Consider a redox reaction:

$Fe{S}_2+KMn{O}_4+H^{+}\to F{e}^{3+}+S{O}_4^{2-}+M{n}^{2+}+H_{2}O$.

If the molar mass of $Fe{S}_2$ is M, then equivalent mass of $Fe{S}_2$ would be equal to:

• A. $M$
• B. $\frac{M}{5}$
• C. $\frac{M}{10}$
• D. $\frac{M}{15}$

Answer 1

The correct option is D $\frac{M}{15}$

If in a reaction, two elements of same reactant molecule are undergoing either oxidation or reduction then the n-factor of the molecule will be the sum of the individual n-factors of both the elements.
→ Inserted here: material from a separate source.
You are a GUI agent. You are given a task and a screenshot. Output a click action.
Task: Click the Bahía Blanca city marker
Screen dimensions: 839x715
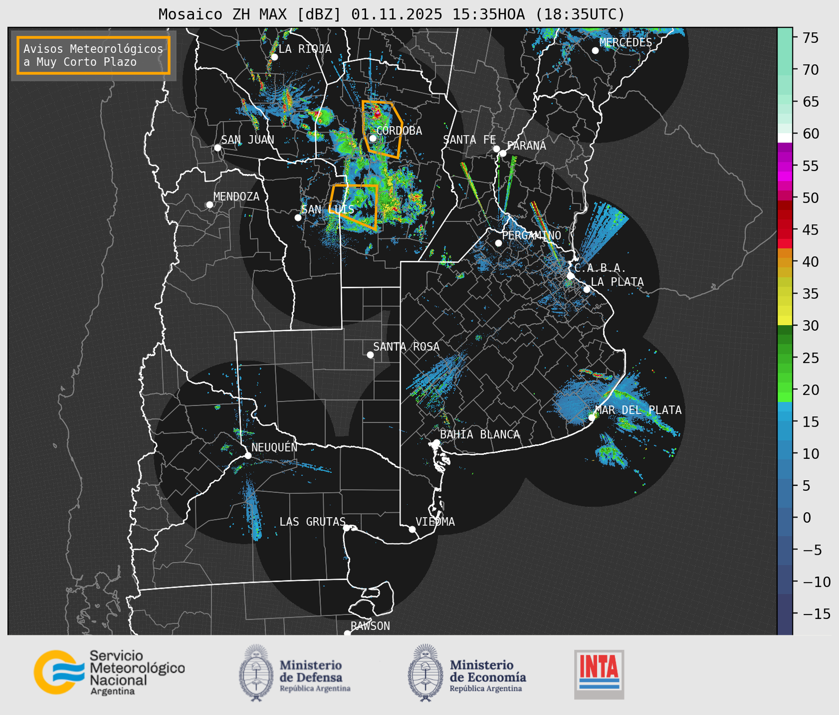pos(436,443)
$\stackrel{+2-1}{Fe{S}_2}\to \stackrel{+6}{S}{O}_4^{2-}+\stackrel{+3}{F}{e}^{3+}\text{oxidation half reaction}$

$n_f=[1\times (3-2)+2(6-(-1)]=15$

($\therefore$ n factor of a compound undergoing redox change is equal to total number of moles of electrons lost, gained or exchange by 1 mole of the compound.)

So, equivalent mass of $Fe{S}_2=\frac{M}{15}$